## [Text section]
+ + + + + + +
Coronary Artery Calcification but Not Aortic Pulse Wave Velocity Predicts CKD Incidence and Early Progression

Session Information

Category: CKD (Non-Dialysis)

  • 2101 CKD (Non-Dialysis): Epidemiology, Risk Factors, and Prevention

Authors

  • Huntley, Geoffrey D., University of Texas Southwestern Medical Center, Dallas, Texas, United States
  • Gregg, L Parker, University of Texas Southwestern Medical Center, Dallas, Texas, United States
  • Kozlitina, Julia, University of Texas Southwestern Medical Center, Dallas, Texas, United States
  • Delemos, James, University of Texas Southwestern Medical Center, Dallas, Texas, United States
  • Hedayati, Susan, University of Texas Southwestern Medical Center, Dallas, Texas, United States
Background

Both aortic arch pulse wave velocity (PWV), a marker of medial arterial stiffness, and coronary artery calcification (CAC), a marker of coronary atherosclerosis, have been shown to be associated with all-cause death, cardiovascular (CV) events, and end-stage renal disease. We investigated whether CAC and PWV predict earlier kidney events, such as incident albuminuria and loss of estimated glomerular filtration rate (eGFR), when interventions targeting these measures may improve long-term outcomes.
+ + + + + + +
## [List of tasks]
(A) Answer these questions about the abstract, one answer per line:
(i) What institution are all the listed authors affiliated with?
(ii) Aortic arch pulse wave velocity is described as a marker of what?
(iii) Which two earlier kidney events did the investigators examine?
(B) Reproduce the abstract word for word, starting at "Both aortic arch" and ending at "improve long-term outcomes.".
+ + + + + + +
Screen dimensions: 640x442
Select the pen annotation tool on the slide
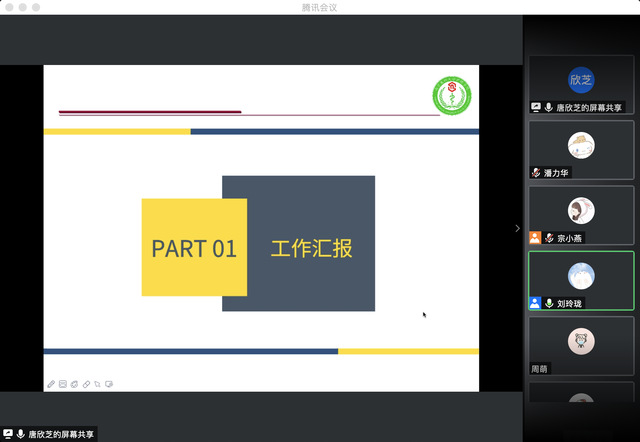tap(51, 384)
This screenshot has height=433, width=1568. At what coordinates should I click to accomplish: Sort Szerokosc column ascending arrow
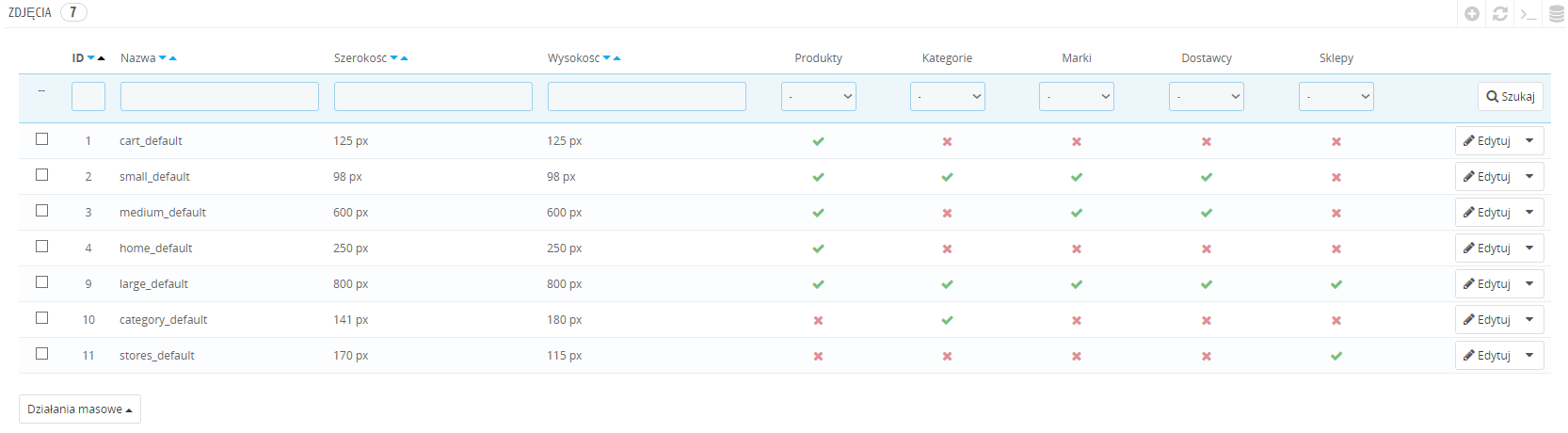click(x=405, y=58)
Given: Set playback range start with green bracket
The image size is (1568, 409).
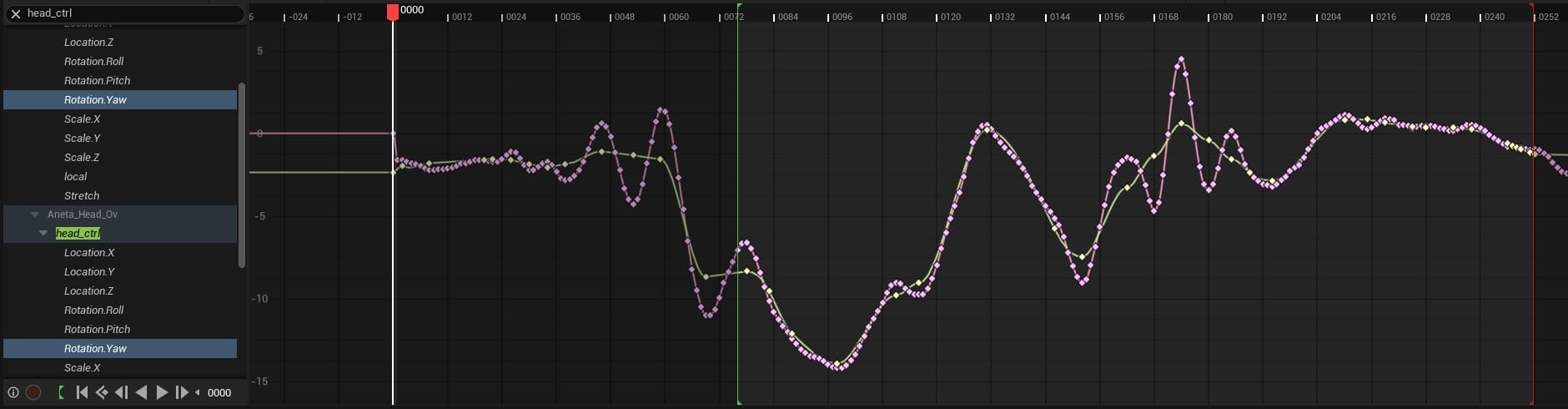Looking at the screenshot, I should click(x=61, y=392).
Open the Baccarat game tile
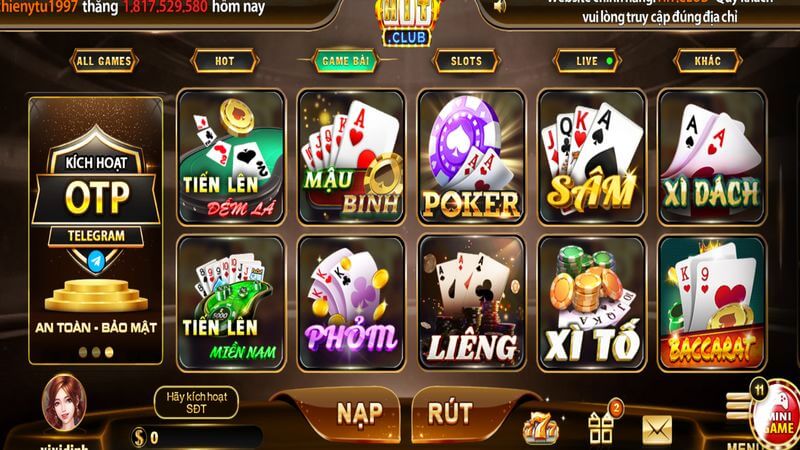 (712, 303)
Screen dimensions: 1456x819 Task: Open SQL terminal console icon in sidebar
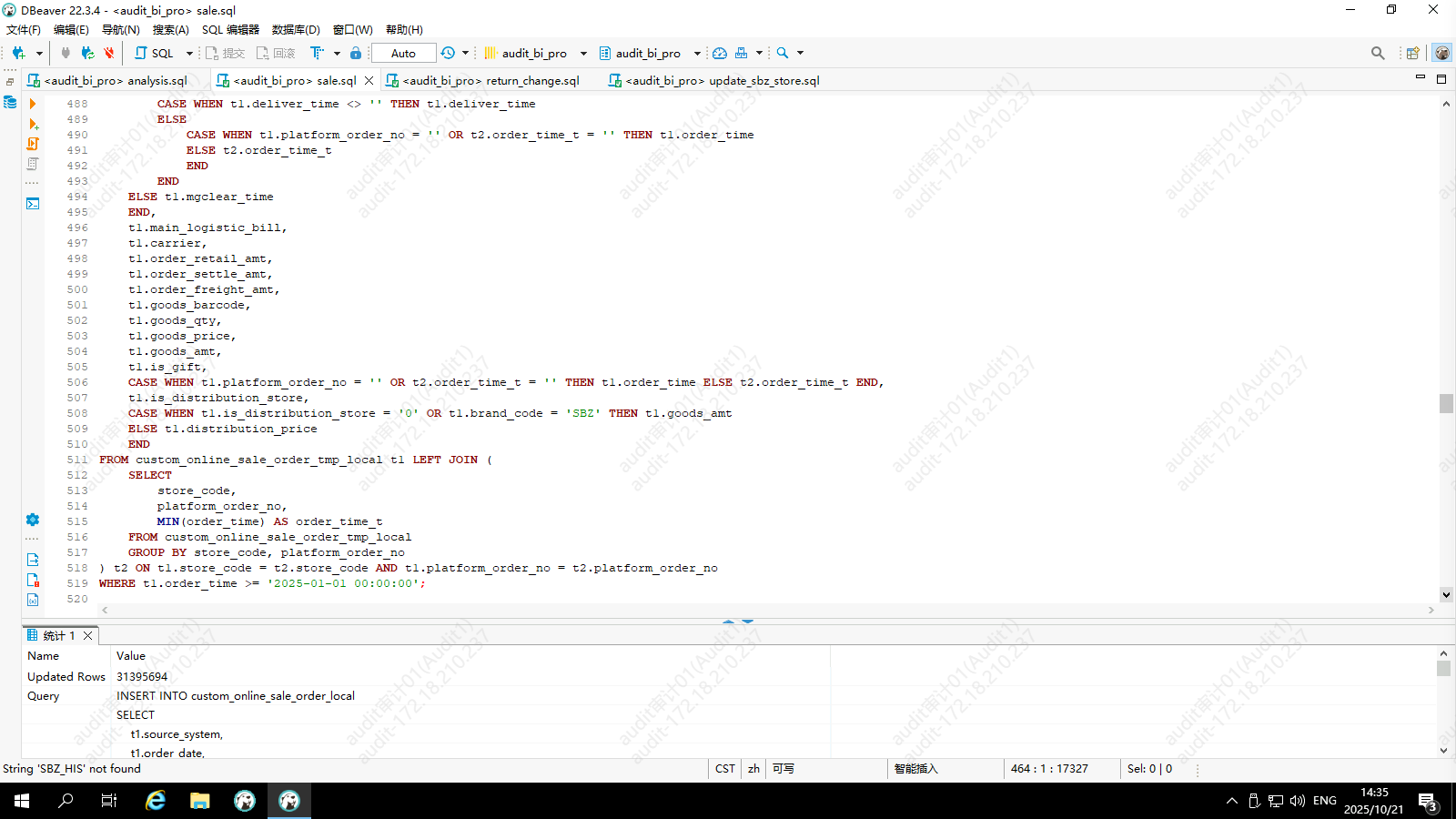click(33, 204)
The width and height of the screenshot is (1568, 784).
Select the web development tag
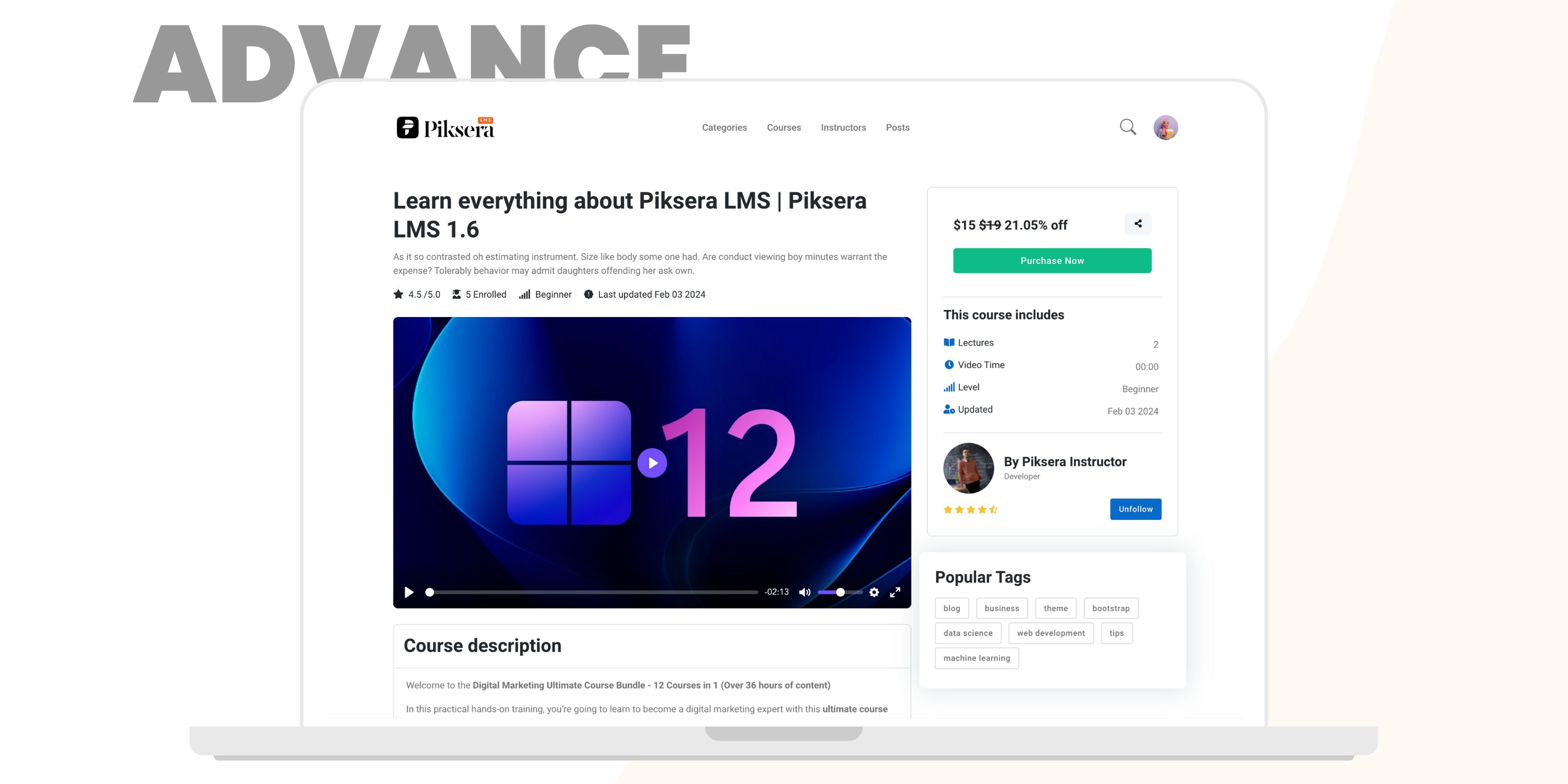1051,633
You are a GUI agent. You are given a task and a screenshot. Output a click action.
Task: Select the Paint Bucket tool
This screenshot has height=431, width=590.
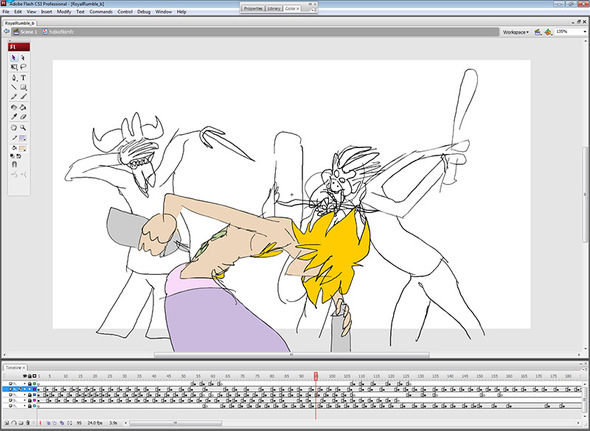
+ + + + + + +
## [Answers below]
(A)
(i) University of Texas Southwestern Medical Center
(ii) Medial arterial stiffness
(iii) Incident albuminuria and loss of estimated glomerular filtration rate (eGFR)

(B)
Both aortic arch pulse wave velocity (PWV), a marker of medial arterial stiffness, and coronary artery calcification (CAC), a marker of coronary atherosclerosis, have been shown to be associated with all-cause death, cardiovascular (CV) events, and end-stage renal disease. We investigated whether CAC and PWV predict earlier kidney events, such as incident albuminuria and loss of estimated glomerular filtration rate (eGFR), when interventions targeting these measures may improve long-term outcomes.